For each line of the data below, copy it if it holds the word "click".

| The records |
----------

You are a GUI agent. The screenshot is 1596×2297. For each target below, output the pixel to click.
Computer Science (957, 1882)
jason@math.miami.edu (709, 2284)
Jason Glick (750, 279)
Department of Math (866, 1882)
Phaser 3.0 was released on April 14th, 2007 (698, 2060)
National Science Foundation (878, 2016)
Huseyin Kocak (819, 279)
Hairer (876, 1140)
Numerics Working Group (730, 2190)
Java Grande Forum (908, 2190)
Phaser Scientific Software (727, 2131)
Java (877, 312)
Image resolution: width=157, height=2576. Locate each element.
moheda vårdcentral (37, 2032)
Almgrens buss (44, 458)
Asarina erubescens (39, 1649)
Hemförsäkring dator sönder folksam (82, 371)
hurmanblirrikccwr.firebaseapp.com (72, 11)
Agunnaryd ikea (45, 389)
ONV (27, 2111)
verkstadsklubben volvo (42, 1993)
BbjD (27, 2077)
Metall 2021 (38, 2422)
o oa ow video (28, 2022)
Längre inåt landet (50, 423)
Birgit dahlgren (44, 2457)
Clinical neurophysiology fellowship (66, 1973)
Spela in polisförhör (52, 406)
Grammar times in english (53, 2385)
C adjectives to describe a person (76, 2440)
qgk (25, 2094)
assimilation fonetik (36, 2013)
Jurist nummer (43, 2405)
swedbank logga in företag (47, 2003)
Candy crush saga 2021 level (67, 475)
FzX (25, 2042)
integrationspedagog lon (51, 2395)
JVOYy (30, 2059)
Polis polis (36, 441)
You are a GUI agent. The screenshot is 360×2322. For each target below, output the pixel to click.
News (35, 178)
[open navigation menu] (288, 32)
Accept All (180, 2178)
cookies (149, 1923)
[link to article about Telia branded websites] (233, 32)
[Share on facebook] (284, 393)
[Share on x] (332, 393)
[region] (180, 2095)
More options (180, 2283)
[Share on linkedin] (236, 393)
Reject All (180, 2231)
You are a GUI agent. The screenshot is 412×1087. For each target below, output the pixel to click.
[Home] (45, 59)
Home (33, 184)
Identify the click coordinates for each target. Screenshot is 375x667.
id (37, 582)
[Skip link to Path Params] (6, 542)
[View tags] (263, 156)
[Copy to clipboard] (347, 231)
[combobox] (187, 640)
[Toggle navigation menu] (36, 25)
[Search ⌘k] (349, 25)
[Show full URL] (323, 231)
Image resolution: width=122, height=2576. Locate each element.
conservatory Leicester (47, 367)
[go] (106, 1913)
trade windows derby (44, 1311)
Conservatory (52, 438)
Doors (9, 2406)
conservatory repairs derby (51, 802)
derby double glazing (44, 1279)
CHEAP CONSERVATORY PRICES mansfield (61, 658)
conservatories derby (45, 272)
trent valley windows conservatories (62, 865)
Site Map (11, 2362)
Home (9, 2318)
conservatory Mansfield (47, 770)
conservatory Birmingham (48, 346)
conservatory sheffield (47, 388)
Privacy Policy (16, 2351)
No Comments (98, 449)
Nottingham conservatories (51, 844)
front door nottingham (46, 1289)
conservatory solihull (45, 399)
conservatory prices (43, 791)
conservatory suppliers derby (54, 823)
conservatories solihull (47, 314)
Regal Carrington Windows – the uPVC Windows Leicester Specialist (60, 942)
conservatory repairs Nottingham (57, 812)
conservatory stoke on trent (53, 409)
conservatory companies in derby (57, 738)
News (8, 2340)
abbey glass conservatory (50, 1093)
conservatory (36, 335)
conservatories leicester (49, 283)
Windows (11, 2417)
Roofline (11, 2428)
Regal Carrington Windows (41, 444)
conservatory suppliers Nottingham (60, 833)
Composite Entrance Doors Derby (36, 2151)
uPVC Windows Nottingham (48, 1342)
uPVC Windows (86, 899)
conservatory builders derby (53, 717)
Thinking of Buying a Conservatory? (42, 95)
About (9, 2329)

----------

| Finished task |
You are a GUI agent. The screenshot is 1596×2297. For each target below, output the pixel to click.
You are a GUI agent. The screenshot is 360×2322. For each target below, output the pixel to click.
You are a GUI agent. The screenshot is 412×1087. For each target below, output the pixel to click.
Identify the click coordinates for each target. Screenshot is 375x667.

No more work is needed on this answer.